AIM OF THE EXERCISE: Identify every line in the listing below that contains the string "Instruction", matching case, and copy each of those lines.
## Begin RECORDS TO PROCESS
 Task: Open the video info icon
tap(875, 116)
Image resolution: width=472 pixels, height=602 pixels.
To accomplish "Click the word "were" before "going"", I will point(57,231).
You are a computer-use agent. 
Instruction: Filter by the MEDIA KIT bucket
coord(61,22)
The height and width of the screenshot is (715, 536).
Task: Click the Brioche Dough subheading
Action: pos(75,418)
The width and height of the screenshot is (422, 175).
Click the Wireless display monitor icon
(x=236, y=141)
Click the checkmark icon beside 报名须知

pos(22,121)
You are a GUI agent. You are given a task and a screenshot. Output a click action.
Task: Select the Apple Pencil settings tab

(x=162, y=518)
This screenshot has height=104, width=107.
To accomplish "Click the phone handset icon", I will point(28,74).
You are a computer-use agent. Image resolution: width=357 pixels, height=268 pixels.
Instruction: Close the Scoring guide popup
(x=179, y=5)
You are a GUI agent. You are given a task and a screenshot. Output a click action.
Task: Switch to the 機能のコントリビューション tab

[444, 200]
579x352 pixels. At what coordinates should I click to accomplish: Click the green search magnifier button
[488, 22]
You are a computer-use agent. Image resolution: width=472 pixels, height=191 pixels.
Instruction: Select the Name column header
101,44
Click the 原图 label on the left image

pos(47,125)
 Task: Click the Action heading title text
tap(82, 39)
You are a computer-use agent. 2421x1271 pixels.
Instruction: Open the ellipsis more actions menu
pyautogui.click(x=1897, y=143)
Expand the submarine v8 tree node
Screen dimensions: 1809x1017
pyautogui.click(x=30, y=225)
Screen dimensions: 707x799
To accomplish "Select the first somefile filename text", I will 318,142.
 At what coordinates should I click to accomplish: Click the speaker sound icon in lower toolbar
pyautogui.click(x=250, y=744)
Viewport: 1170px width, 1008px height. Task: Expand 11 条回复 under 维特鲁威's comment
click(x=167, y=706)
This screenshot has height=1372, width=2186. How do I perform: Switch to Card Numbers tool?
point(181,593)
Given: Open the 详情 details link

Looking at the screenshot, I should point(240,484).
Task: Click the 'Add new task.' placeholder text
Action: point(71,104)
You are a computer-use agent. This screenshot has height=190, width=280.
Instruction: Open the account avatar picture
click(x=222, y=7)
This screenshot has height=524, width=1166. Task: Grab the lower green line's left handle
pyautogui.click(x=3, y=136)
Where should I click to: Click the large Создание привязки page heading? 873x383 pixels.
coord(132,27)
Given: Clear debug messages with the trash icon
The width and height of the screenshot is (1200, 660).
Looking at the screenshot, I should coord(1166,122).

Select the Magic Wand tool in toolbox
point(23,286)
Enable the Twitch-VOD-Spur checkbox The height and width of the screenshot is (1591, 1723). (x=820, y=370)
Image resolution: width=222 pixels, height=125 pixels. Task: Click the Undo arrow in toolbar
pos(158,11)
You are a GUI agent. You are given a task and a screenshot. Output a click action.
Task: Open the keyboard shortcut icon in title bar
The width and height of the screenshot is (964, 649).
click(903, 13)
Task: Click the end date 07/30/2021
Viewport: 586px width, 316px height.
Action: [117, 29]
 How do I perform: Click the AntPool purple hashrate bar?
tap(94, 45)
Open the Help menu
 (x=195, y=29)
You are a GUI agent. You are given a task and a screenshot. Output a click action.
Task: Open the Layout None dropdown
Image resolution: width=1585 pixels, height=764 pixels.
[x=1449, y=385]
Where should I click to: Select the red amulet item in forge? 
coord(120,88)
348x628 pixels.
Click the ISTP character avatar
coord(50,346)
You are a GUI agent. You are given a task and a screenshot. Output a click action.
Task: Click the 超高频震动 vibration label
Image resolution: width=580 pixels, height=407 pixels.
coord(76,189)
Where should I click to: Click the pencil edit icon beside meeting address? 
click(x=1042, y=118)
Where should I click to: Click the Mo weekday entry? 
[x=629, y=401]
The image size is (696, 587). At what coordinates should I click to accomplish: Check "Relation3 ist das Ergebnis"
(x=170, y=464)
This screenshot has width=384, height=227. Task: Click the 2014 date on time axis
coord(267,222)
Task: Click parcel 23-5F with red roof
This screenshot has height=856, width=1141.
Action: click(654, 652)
## End RECORDS TO PROCESS
THE COMPLETED TASK:
Instruction: Filter by the MEDIA KIT bucket
Instruction: Close the Scoring guide popup
Instruction: Select the Name column header
Instruction: Open the ellipsis more actions menu
Instruction: Open the account avatar picture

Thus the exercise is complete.